-- Порядок работы --
A) Перепишите дословно фрагмент воспоминаний о пане Желиховском от слов «Пан Желиховский завещал» до слов «был избалован подарками.» включительно.
B) Продолжите воспоминания о пане Желиховском и оставленных им книгах, начав сразу после последнего приведенного предложения.

-- Текст для анализа --
··········
Грустно-жутковатый след в моей душе оставила ранняя смерть одного из бывших студийцев, высокого, тонкого, изящного «пана Желиховского» (так звали его друзья: он был поляк). Желиховский — первый знакомый человек, о смерти которого я узнала. Он долго болел туберкулезом, а потом умер. А вскоре умерла и его мать — он был единственным ее сыном. Все вокруг были молоды, и смерть еще потрясала. А много лет спустя я узнала, что мать Желиховского умерла прямо на могиле сына: пошла зимой к нему на кладбище, как ходила каждый день, да так там и осталась. Через несколько часов ее нашла их старая прислуга. Хорошо, что мне не рассказали этой истории в детстве — мне бы ее хватило на годы одиноких ночных мук.
Пан Желиховский завещал моему отцу комплекты за несколько лет «Ежегодника императорских театров», комплекты роскошного журнала «Аполлон» и иллюстрированную монографию Грабаря «Серов». Отец мой гордился этим наследством: он не был избалован подарками.
Эти книги играли в моей детской жизни большую роль. Во время бесчисленных и долгих своих болезней я часами рассматривала их, еще не умея или едва умея читать. Я знала «наизусть» все портреты Серова и даже пыталась беспомощно копировать его рисунок с абрамцевским домом. И боялась мистических картин символистов в «Аполлоне», стараясь поскорее прикрыть их прокладками папиросной бумаги, и утешалась голландскими натюрмортами, где столько интересных предметов можно было подробно рассматривать. А когда научилась читать, выискивала на страницах «Аполлона» среди ненужных мне эстетических эссе любимые мною пьесы Лопе де Вега, нимало не заботясь, ради чьих переводов попали они на эти белоснежные, матовые, плотные страницы, само прикосновение к которым сообщало организму через кончики пальцев ощущение жизни неведомого изящества и благополучия, несмотря на ужасы мистических видений, иногда на них изображенных.
··········
-- Представленный материал --
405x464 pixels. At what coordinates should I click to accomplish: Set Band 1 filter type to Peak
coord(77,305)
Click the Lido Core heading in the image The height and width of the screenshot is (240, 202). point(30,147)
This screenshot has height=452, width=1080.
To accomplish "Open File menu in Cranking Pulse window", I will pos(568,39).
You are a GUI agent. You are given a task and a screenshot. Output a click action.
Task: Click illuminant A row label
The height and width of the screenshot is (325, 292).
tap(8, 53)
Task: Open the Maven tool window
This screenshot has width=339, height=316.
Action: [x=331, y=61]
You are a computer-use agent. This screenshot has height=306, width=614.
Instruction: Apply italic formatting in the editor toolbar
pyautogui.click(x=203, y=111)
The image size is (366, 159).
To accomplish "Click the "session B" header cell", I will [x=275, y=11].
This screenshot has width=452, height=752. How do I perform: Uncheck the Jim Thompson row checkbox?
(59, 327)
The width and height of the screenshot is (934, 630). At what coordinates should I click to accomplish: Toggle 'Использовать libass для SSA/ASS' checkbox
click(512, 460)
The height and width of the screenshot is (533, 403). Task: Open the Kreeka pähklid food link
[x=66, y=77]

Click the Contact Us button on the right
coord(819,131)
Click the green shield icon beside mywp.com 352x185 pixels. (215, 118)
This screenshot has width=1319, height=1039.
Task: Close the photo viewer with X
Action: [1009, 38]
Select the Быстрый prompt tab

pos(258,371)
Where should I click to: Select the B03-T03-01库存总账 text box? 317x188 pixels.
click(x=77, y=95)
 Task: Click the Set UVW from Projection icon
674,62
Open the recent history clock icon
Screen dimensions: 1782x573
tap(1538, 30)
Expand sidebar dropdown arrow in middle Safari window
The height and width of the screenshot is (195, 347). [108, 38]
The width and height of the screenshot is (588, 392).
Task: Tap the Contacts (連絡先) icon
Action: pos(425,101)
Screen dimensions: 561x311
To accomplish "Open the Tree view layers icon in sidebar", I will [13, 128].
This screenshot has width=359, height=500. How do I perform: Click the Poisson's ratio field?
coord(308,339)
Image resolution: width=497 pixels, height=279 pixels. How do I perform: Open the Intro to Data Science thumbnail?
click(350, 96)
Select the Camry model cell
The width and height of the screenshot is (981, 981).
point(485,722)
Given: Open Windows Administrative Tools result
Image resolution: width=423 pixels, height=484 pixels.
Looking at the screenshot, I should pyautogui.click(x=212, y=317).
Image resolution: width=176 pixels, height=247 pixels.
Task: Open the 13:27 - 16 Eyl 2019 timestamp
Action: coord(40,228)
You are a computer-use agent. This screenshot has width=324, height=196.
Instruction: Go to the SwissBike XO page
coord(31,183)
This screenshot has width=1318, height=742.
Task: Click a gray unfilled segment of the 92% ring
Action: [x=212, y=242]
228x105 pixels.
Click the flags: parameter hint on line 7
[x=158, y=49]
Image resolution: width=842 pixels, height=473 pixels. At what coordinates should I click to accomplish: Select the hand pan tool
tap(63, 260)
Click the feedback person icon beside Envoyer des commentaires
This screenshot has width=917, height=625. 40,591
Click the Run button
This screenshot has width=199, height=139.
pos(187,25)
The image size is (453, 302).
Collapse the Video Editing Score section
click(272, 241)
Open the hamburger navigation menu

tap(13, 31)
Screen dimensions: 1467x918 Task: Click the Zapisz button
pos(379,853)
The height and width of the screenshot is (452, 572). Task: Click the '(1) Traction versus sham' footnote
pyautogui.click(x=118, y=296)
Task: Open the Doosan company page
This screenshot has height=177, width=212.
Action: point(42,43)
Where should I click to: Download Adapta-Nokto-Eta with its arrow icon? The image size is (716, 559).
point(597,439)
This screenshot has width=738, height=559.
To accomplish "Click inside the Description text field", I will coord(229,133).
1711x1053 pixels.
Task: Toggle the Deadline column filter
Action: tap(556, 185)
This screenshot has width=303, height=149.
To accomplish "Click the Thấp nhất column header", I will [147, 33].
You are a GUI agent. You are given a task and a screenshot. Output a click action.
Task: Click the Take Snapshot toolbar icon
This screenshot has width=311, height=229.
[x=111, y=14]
··········
-- Ответы по пунктам --
A)
Пан Желиховский завещал моему отцу комплекты за несколько лет «Ежегодника императорских театров», комплекты роскошного журнала «Аполлон» и иллюстрированную монографию Грабаря «Серов». Отец мой гордился этим наследством: он не был избалован подарками.

B)
У книг, как и у людей, свои судьбы — и такие разные! Вот они, эти три издания, перекочевавшие с книжных полок молодого смертельно больного эстета в нашу аскетическую комнату, случайно развлекая чужого ребенка, который, благодаря этому подарку, вероятно один на всей земле, через полстолетия и вспомнит «пана Желиховского». А театральные ежегодники сгорели во время войны в нашей железной времянке в момент острого отчаяния от невозможности другим способом сготовить хоть какую-нибудь горячую пищу и хоть на час согреться возле раскаленных боков маленькой печки-спасительницы: уже нет ни учебников, ни лыж, ни стульев. «Аполлон», к счастью, еще раньше был продан букинистам и, может быть, книга, что я недавно брала в библиотеке, ища статью А. Белого, была та самая, что когда-то лежала на подушке возле моей детской головы. А растрепанный Серов до сих пор хранится у мамы, старея вместе с нами и неизменно вызывая во мне видом своей обложки ощущение уюта проходящей болезни, одиночества и зимних сумерек, льющихся через окно из тихого арбатского переулка.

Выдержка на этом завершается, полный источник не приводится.